PITTSBURGH (AP) _ The attorney for a man charged with raping a 13-year-old girl says his client’s Constitutional rights have been violated by a judge’s decision to reinstate the charge only days after having dismissed it.

Common Pleas Judge J. Quint Salmon dismissed the charge March 20 when the alleged victim was less than a half hour late for the trial. He changed his mind Monday and said he would change the dismissal to a mistrial, following criticism from the prosecutor’s office and demonstrations at his office and home.

Assistant Public Defender David Rothey said Tuesday that the trial of Geoffrey Adams, 27, of Pittsburgh had begun when Salmon granted Rothey’s motion to dismiss the charges, in essense ending the trial with no conviction.

Rothey said Adams will be placed in double jeopardy, a Constitutional violation, if Salmon’s reversal is allowed to stand.

The defense attorney said he moved for dismissal primarily because Assistant District Attorney Lisa Vincler failed to proceed with her case, not because the alleged victim, now 14, was late arriving. The girl and her mother were on a bus that was caught in traffic. They arrived between 9:15 a.m. and 9:30 a.m. Court was scheduled to begin at 9 a.m.

″The jury had been sworn and empaneled. They had come to jury box. They saw the woman’s failure to appear, and they saw the district attorney’s failure to proceed with the case,″ Rothey said.

Mrs. Vincler could have called other witnesses who were waiting in the courthouse to testify for the prosecution, he said.

Rothey filed a petition asking Salmon to schedule a hearing on his arguments. He also said he asked Salmon to disqualify himself and Mrs. Vincler from participating further in the case.

────────────────────

● The exercise
Rewrite the stretch of the news report from "Common Pleas Judge" through "with no conviction.", replacing "demonstrations" with "protests".

● Data segment
────────────────────

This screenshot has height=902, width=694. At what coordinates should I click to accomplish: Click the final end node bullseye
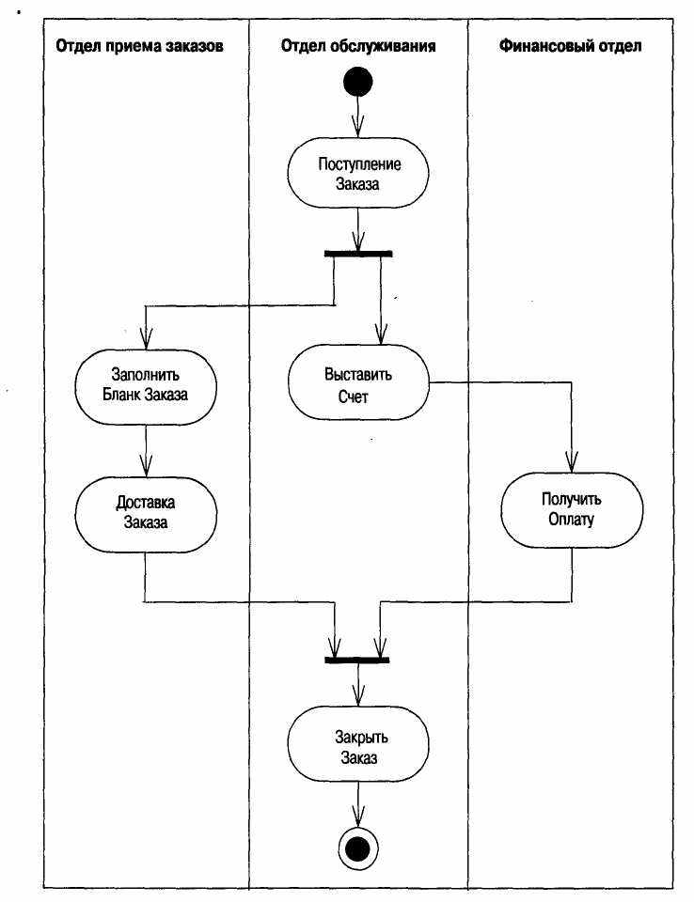point(357,848)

────────────────────

● Exercise answer
Common Pleas Judge J. Quint Salmon dismissed the charge March 20 when the alleged victim was less than a half hour late for the trial. He changed his mind Monday and said he would change the dismissal to a mistrial, following criticism from the prosecutor’s office and protests at his office and home.

Assistant Public Defender David Rothey said Tuesday that the trial of Geoffrey Adams, 27, of Pittsburgh had begun when Salmon granted Rothey’s motion to dismiss the charges, in essense ending the trial with no conviction.